### Exercise details
In the stretch from the line containing "This screenshot has width=1543, height=735." through the end of the dataset excerpt, switch "Expand" to "Unfold". Return only those lines, with everything else left as is.

— start of Supplied entries —

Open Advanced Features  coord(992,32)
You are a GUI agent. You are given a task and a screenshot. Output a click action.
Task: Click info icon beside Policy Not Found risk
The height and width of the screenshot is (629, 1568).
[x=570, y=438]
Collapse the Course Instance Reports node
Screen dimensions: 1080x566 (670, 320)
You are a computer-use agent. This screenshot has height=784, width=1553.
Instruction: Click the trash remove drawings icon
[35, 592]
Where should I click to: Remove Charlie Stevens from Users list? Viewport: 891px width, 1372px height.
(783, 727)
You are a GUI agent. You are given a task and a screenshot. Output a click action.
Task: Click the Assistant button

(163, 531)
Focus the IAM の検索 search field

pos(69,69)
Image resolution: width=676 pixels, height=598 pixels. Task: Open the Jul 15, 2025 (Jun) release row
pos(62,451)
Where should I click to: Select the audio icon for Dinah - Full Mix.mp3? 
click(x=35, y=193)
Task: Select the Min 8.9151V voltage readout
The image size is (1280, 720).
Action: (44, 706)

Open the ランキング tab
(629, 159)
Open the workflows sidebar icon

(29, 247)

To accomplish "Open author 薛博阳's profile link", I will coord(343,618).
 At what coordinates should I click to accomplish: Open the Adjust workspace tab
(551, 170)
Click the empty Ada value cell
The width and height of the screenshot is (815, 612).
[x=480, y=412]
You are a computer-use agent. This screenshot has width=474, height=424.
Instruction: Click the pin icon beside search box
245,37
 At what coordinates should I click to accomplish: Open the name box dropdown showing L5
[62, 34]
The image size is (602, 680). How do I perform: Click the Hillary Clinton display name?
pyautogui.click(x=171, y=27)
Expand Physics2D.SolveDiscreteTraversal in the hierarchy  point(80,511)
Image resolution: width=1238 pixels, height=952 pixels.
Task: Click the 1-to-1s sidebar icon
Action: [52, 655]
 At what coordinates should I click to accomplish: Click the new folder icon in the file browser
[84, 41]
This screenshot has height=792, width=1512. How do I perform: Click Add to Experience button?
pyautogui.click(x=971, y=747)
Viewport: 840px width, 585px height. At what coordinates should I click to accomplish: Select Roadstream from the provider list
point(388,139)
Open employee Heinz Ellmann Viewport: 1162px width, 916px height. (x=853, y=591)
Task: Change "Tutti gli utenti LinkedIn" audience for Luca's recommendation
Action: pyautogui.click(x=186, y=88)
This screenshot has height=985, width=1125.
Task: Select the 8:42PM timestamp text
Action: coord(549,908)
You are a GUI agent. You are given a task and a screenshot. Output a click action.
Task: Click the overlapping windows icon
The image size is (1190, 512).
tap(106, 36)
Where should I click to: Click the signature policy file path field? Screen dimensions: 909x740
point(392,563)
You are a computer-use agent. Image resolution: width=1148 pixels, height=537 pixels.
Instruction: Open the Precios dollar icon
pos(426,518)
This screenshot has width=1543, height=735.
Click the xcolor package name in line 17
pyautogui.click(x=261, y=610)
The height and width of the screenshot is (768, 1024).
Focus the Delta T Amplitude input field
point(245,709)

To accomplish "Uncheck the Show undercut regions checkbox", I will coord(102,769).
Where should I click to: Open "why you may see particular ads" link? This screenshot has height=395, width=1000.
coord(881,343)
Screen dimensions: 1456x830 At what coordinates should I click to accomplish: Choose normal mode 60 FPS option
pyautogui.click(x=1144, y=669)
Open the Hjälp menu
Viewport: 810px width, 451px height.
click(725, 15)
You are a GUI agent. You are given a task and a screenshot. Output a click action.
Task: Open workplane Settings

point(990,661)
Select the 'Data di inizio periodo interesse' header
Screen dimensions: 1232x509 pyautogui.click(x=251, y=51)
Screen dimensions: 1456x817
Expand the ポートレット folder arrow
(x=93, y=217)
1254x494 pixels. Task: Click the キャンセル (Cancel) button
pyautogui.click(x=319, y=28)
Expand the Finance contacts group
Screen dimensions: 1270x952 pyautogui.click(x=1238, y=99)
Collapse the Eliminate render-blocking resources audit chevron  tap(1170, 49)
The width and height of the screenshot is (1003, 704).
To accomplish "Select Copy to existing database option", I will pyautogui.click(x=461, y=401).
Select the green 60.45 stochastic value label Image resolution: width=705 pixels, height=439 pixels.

— end of Supplied entries —

### Written answer
This screenshot has width=1543, height=735.
Click the xcolor package name in line 17
pyautogui.click(x=261, y=610)
The height and width of the screenshot is (768, 1024).
Focus the Delta T Amplitude input field
point(245,709)

To accomplish "Uncheck the Show undercut regions checkbox", I will coord(102,769).
Where should I click to: Open "why you may see particular ads" link? This screenshot has height=395, width=1000.
coord(881,343)
Screen dimensions: 1456x830 At what coordinates should I click to accomplish: Choose normal mode 60 FPS option
pyautogui.click(x=1144, y=669)
Open the Hjälp menu
Viewport: 810px width, 451px height.
click(725, 15)
You are a GUI agent. You are given a task and a screenshot. Output a click action.
Task: Open workplane Settings

point(990,661)
Select the 'Data di inizio periodo interesse' header
Screen dimensions: 1232x509 pyautogui.click(x=251, y=51)
Screen dimensions: 1456x817
Unfold the ポートレット folder arrow
(x=93, y=217)
1254x494 pixels. Task: Click the キャンセル (Cancel) button
pyautogui.click(x=319, y=28)
Unfold the Finance contacts group
Screen dimensions: 1270x952 pyautogui.click(x=1238, y=99)
Collapse the Eliminate render-blocking resources audit chevron  tap(1170, 49)
The width and height of the screenshot is (1003, 704).
To accomplish "Select Copy to existing database option", I will pyautogui.click(x=461, y=401).
Select the green 60.45 stochastic value label Image resolution: width=705 pixels, height=439 pixels.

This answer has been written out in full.